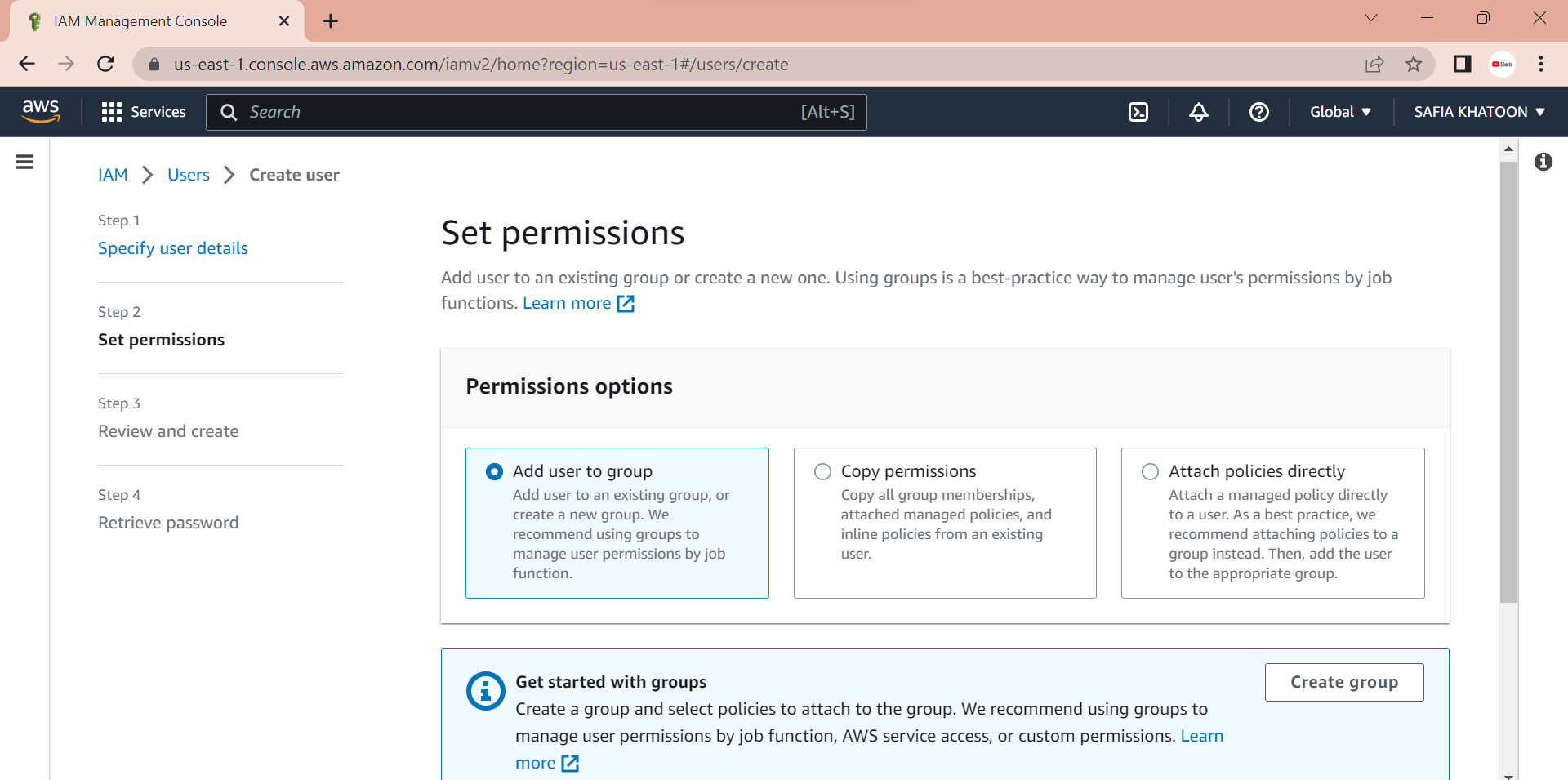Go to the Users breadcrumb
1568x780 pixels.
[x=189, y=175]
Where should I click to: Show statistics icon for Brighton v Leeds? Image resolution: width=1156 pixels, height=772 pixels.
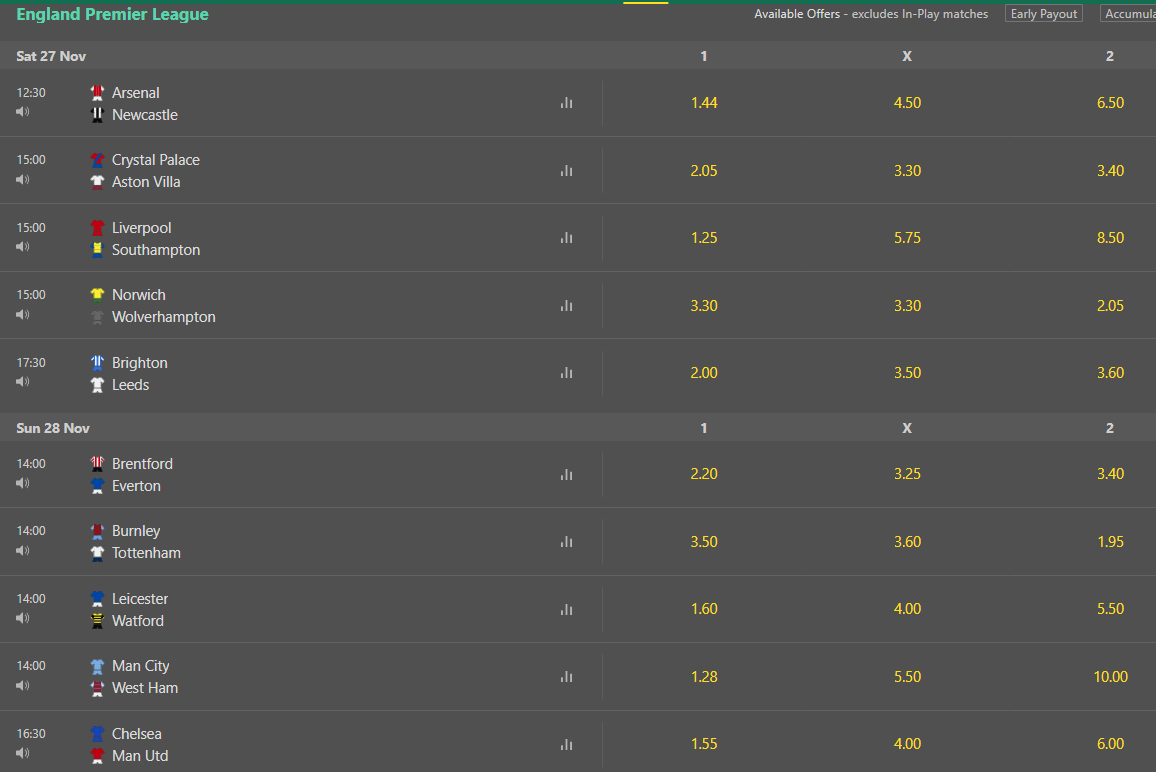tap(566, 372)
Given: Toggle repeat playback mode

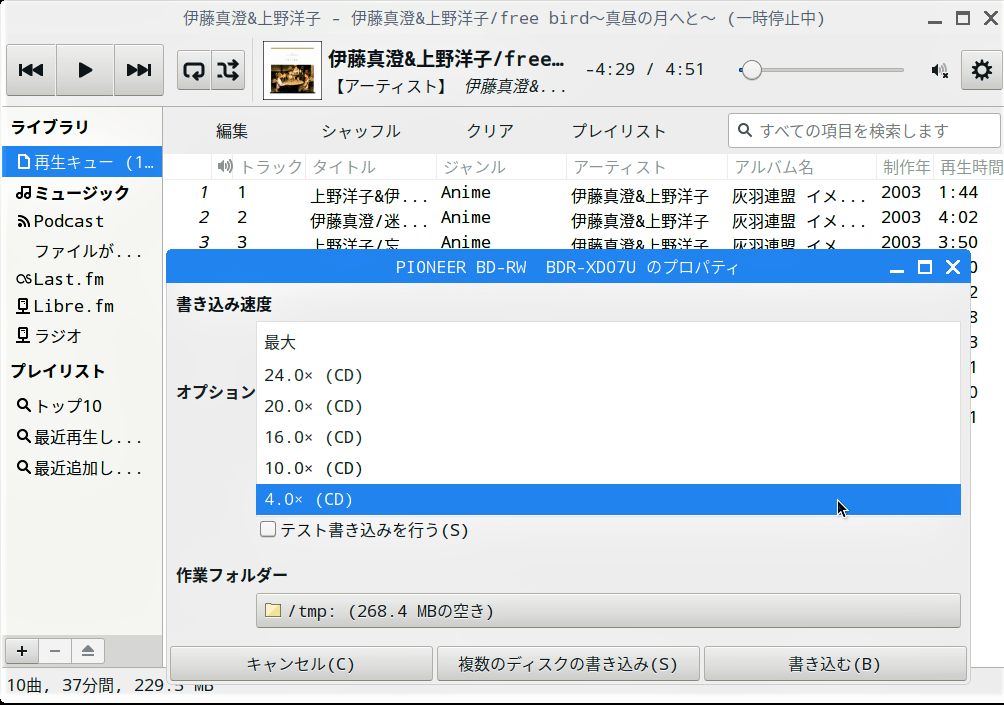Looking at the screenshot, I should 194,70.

§ EXERCISE DETAILS: Reproduce every one of the records above word for word, leaving the pictures out of your answer.

§ WORKED ANSWER:
Go to the Users breadcrumb
1568x780 pixels.
[x=189, y=175]
Where should I click to: Show statistics icon for Brighton v Leeds? Image resolution: width=1156 pixels, height=772 pixels.
tap(566, 372)
Given: Toggle repeat playback mode

Looking at the screenshot, I should 194,70.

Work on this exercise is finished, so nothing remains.